一生懸命歩いているのだが、見えている隣の建物になかなか近づかない。
脇の闘技場の柱や窓は変化しているのだから前に進んでいることは解っている。
なんかオリオールの森の世界樹に行った時と感覚が似ている。
あの時も目の前に見える樹になかなか辿り着けなかった。
想像よりもこの建物は大きい様だ。
結局第十三予選闘技場に辿り着くまでに半鐘以上も掛ってしまった。

第十三予選闘技場の登録受付に並び、係員に受領札と闘技場番号札を渡した。
係員は分厚い帳面を開いて受領札の情報を確認していた。

「昨日の申し込みなので情報がまだ届いていないですね。取敢えず試合日時を決めますのでこの壺から札を一枚引いて下さい」
「はい」

素焼きの壺に手を入れて札を一枚引く。
先生に初日の試合の札だけは引くなと言われている、だが僕は昔から籤運が物凄く悪い、恐る恐る札を係員に渡す。

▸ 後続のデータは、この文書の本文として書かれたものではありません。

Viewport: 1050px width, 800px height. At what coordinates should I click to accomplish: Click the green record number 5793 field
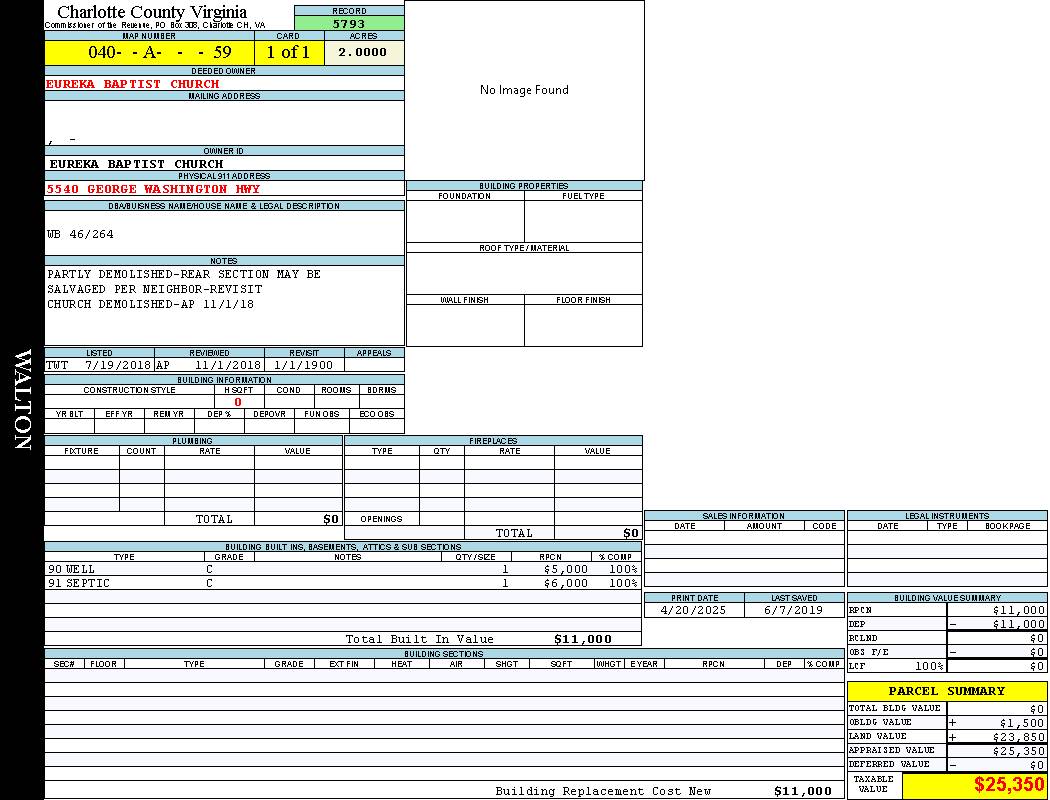[x=349, y=23]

「えっ!今日の第四試合ですか、試合開始まで二鐘無いですから急ぎましょう。それでは遺体処理手続きをさせて頂きます。あなたのお名前と遺体引受人の住所とお名前を教えて下さい」
「ひっ、ぼ、僕の名前はペペロです。遺体引受人はテントス村のピピスです」
「テントス村ですと御遺体の移送に大凡一月程掛ります。腐敗の恐れがございますので火葬後の移送で宜しいでしょうか」

何か恐ろしいことを淡々と慣れた口調で当たり前の様に聞かれた。
僕の頭に死への恐怖が横切り、声が出なかったので首を縦に振って頷いた。

「それでは、ここにピピス様宛にペペロ様の骨である旨の説明を書いて下さい」

ペンと便箋を渡された。
何か僕は物凄く不吉な事をサラッと言われた様な気がする。

“お父様お元気でしょうか、突然の事で驚かれたと思います。この手紙届いたのなら僕はすでにこの世の人では無くなっていると思います。短い人生でしたが・・・・・・・”

なんか涙が滲んで来た。
書き終った遺書である父宛の手紙を係員に渡した。

「はい、ありがとうございます。それでは係員が更衣室にご案内いたします。下着も含めて全てこちらでご用意させて頂いている試合用の物に着替えて頂きます。手荷物と一緒にこの袋にいれて全て更衣室の窓口に提出して下さい。その後は係員が試合場にご案内します。ではご検討をお祈りしています」

僕は袋を受け取り、立ち上がって更衣室に向かった。
そしてその係員が後ろの女性に指示している声が耳に入ってしまった。

「今の子供の手紙だ。二十七番炉の使用願書と一緒に綴じておいてくれ。試合は二鐘後だから牧師の手配と一緒に至急で頼む」

なんか確定事項のような口ぶりなので、僕の余命は本当に後二鐘なのだと思えて来た。